WORK TO BE COMPLETED
Reproduce word for word the part of the Loom text below that opens with the words "Deployed multithreaded applications" and closes with "and dynamic instrumentation.".

SOURCE EXTRACT
◇ ◇ ◇ ◇ ◇ ◇ ◇

Many previous systems can aid race detection, and diagnosing. However, they do not directly address deployed races. A conventional solution to fixing deployed race is software update, but this method requires application restarts. Live update system can avoid restarts by adapting conventional patches into hot patches and applying them to live systems, but conventional patches can introduce new errors, and creating a releasable patch can still take time.
Loom is a “live-workaround” system designed to quickly protect applications against races until correct conventional patches are available and the applications can be restarted. It reflects our belief that the true power of live update is its ability to provide immediate workarounds. To use Loom, developers first compile their application with Loom. At runtime, to workaround a race, an application developer writes an execution filter that synchronizes the application source to filter out racy thread interleavings. This filter is kept separate from the source. Application users can then download the filter and, for immediate protection, install it to their application without a restart.
We evaluated LOOM on nine real races from a diverse set of six applications: two server applications, MySQL and Apache; one desktop application PBZip2 (a parallel compression tool); and implementations of three scientific algorithms in SPLASH2. Our results show that Loom is effective, fast, scalable, and easy to use.
Deployed multithreaded applications contain many races because these applications are difficult to write, test, and debug. Worse, the number of races in deployed applications may drastically increase due to the rise of multicore hardware and the immaturity of current race detectors.
LOOM is a “live-workaround” system designed to quickly and safely bypass application races at runtime. LOOM provides a flexible and safe language for developers to write execution filters that explicitly synchronize code. It then uses an evacuation algorithm to safely install the filters to live applications to avoid races. It reduces its performance overhead using hybrid instrumentation that combines static and dynamic instrumentation.
We evaluated LOOM on nine real races from a diverse set of six applications, including MySQL and Apache. Our results show that (1) LOOM can safely fix all evaluated races in a timely manner, thereby increasing application availability; (2) LOOM incurs little performance overhead; (3) LOOM scales well with the number of application threads; and (4) LOOM is easy to use.
We released Loom open-source at GitHub.

◇ ◇ ◇ ◇ ◇ ◇ ◇

PROVIDED RECORDS
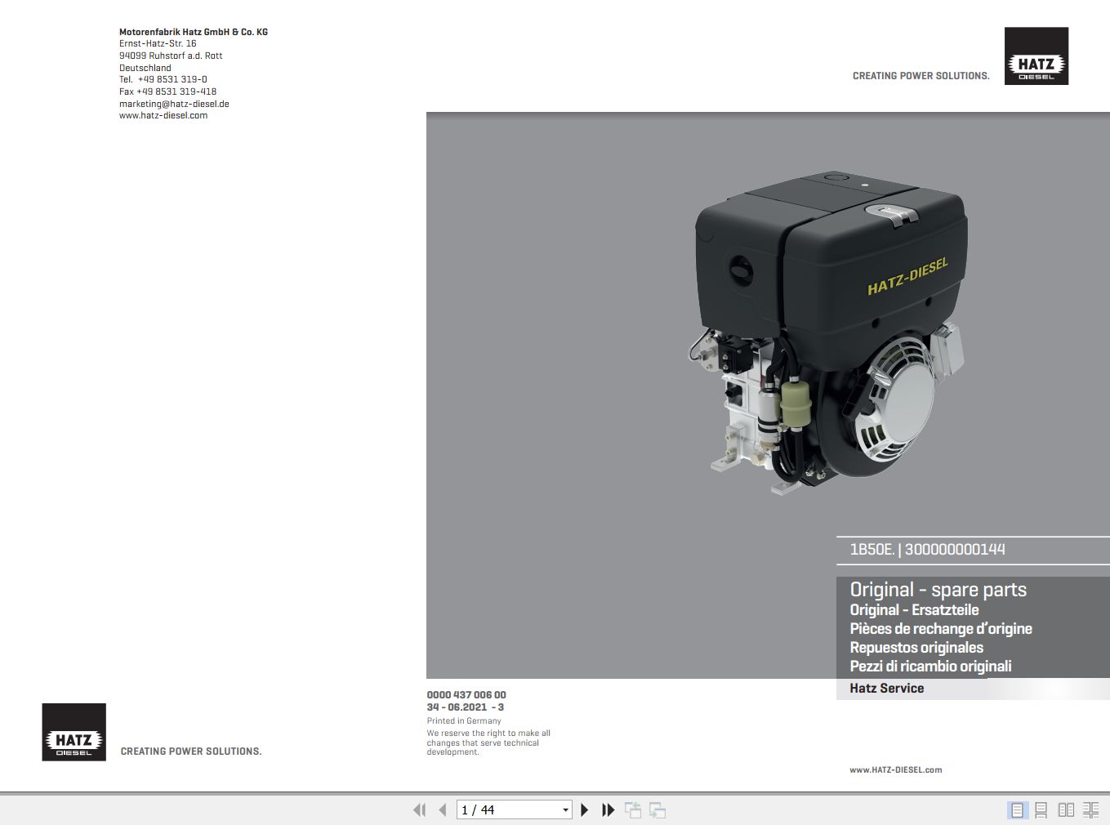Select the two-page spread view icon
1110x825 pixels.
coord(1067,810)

◇ ◇ ◇ ◇ ◇ ◇ ◇

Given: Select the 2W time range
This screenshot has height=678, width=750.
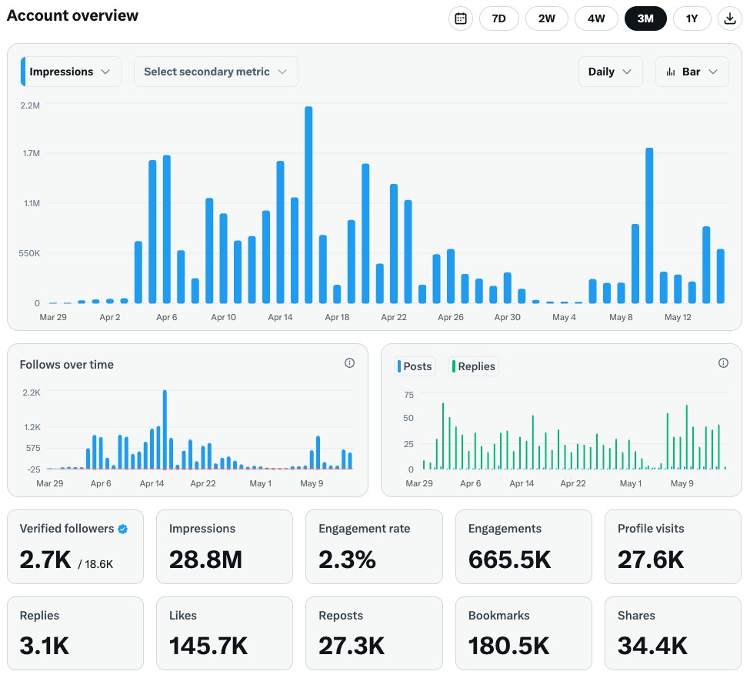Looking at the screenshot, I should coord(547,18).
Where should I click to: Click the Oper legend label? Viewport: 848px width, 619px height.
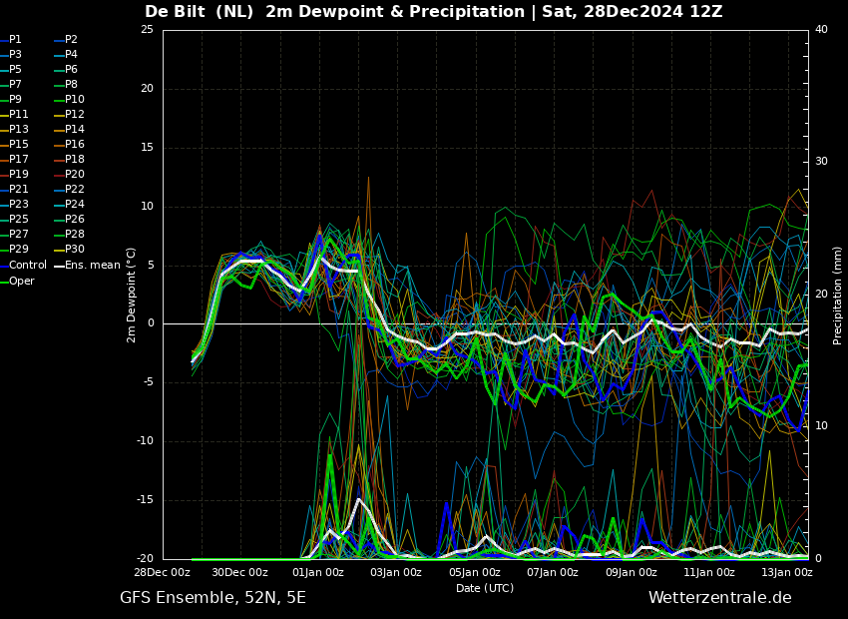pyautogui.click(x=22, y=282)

◇ ◇ ◇ ◇ ◇ ◇ ◇

FINAL ANSWER
Deployed multithreaded applications contain many races because these applications are difficult to write, test, and debug. Worse, the number of races in deployed applications may drastically increase due to the rise of multicore hardware and the immaturity of current race detectors.
LOOM is a “live-workaround” system designed to quickly and safely bypass application races at runtime. LOOM provides a flexible and safe language for developers to write execution filters that explicitly synchronize code. It then uses an evacuation algorithm to safely install the filters to live applications to avoid races. It reduces its performance overhead using hybrid instrumentation that combines static and dynamic instrumentation.